Ankommen! Und das möglichst gut. Das war eigentlich der einzige Gedanke, der uns antrieb beim Abflug. Dass unsere Reise in die USA mit Fiona zu einer ganzen Reihe von seltsamen Begegnungen mit mauen und merkwürdigen Herren werden würde, konnten wir ja nicht ahnen.

Startschuss war schon am Gate. Ein kleiner, wohlproportionierter Herr mit Lupe in der Hand fragte uns mit unnachgiebiger Miene und Ungeduld im Blick, ob wir unser Gepäck a) selbst gepackt und b) jemand anders dazu Zugang gehabt hätte. Fi schaute den Herren ebenso erstaunt an, wie wir beide.

Trotzdem schafften wir es in den Flieger. Obwohl wir fast eine Stunde bis zum Abflug warten musste und die arme Fiona schrie wie am Spieß, sagte der ältere Herr in der Reihe hinter uns später zu mir, wir würden einen sehr guten Job machen und tätschelte meinen Kopf. Als Fi eingeschlafen war, war ich geneigt, seinen Worten Glauben zu schenken – vor allem, als die Landung ohne befürchtete Druckausgleichsschreie erledigt war. Elf Stunden Flug – wir hatten es geschafft!

Oder zumindest fast. Uns stand noch der immigration process bevor. Der Herr mit der schnittigen Frisur (gerade wie ein Lineal) und dem dazu stark kontrastierenden Armtattoo sagte, kaum, dass er einen Blick auf uns geworfen hatte: „Guten Abend!“ und demonstrierte fortan sein bestes Deutsch. Da wundert man sich nach elf Stunden Flug schon. Bereitwillig erzählte er, dass er in Deutschland stationiert gewesen war. „In Bad Tölz. Aber ich bin nicht der Bulle von Tölz! Dafür fehlen mir ein paar Kilos.“ Breites Lachen. Waren wir wirklich gerade in Amerika angekommen?

Der asiatische Taxifahrer, der uns nahezu alle unsere Gepäckstücke einladen ließ, bevor er meinte, dass das wohl doch nicht passe, wunderte uns da schon kaum noch. Als wir schließlich, die Augen kaum noch auf haltend, in unserem Hotel ankamen, schien es kein Geringerer als der Bruder von Forest Whitaker zu sein, der uns die Tür aufhielt und uns herzlich willkommen hieß. Fiona goutierte alles mit einem königlichen Winken.

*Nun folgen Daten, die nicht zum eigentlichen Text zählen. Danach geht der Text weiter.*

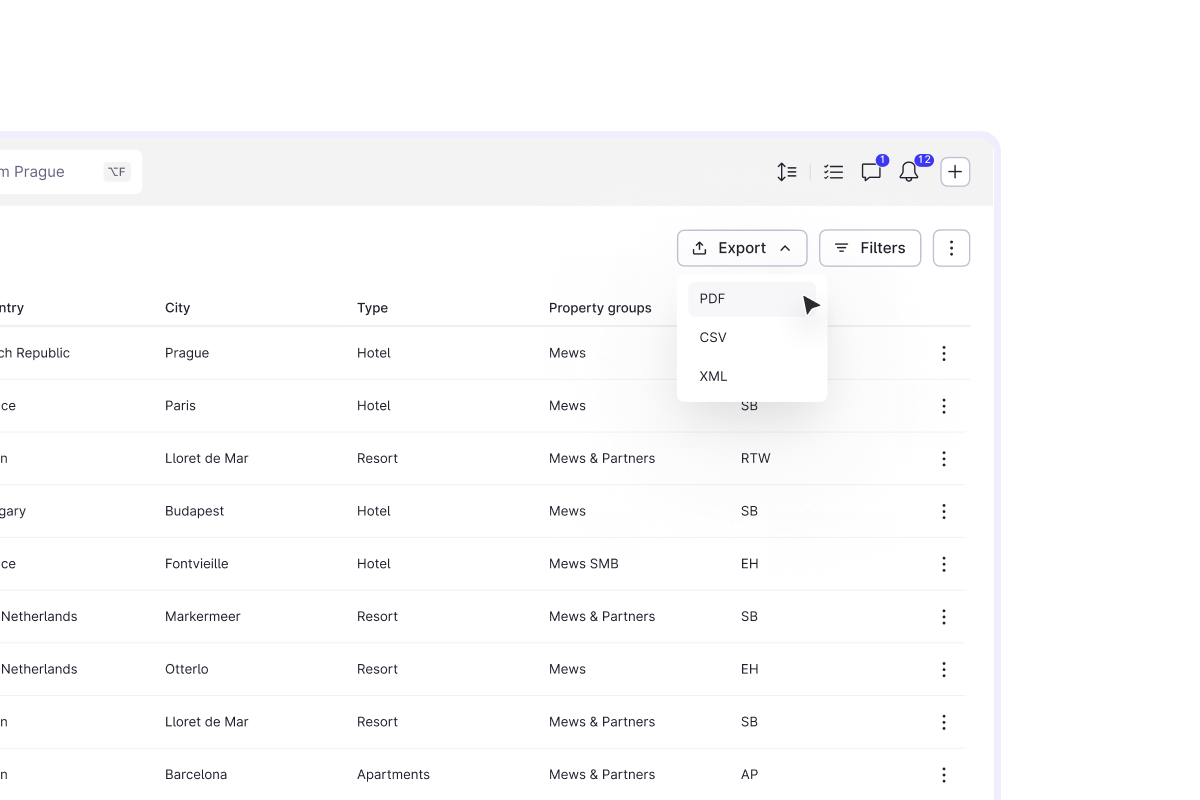The width and height of the screenshot is (1200, 800).
Task: Open row actions menu for Barcelona
Action: pyautogui.click(x=943, y=775)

Die seltsamste Begegnung bescherte uns allerdings ihre Schlafstätte: Als wir um ein Babybett baten, klopfte wenige Minuten später ein Herr an unsere Zimmertür: Schwarzer langer Mantel, Sonnenbrille, Goldkette – und vor allem zwei Uhren, so groß wie Joghurtbecher, in strahlendem Gold, besetzt mit unzähligen, glitzernden Diamanten. In der einen Hand hielt er: Fionas Babybett! Er, der sonst sicher eher unliebsame Klienten zurechtstutzte oder kruden Geschäften seinen Segen gab, ächzte nun beim Zusammenbauen des kleinen Bettchens. Ein Bild, das uns in unsere Träume begleitet hat.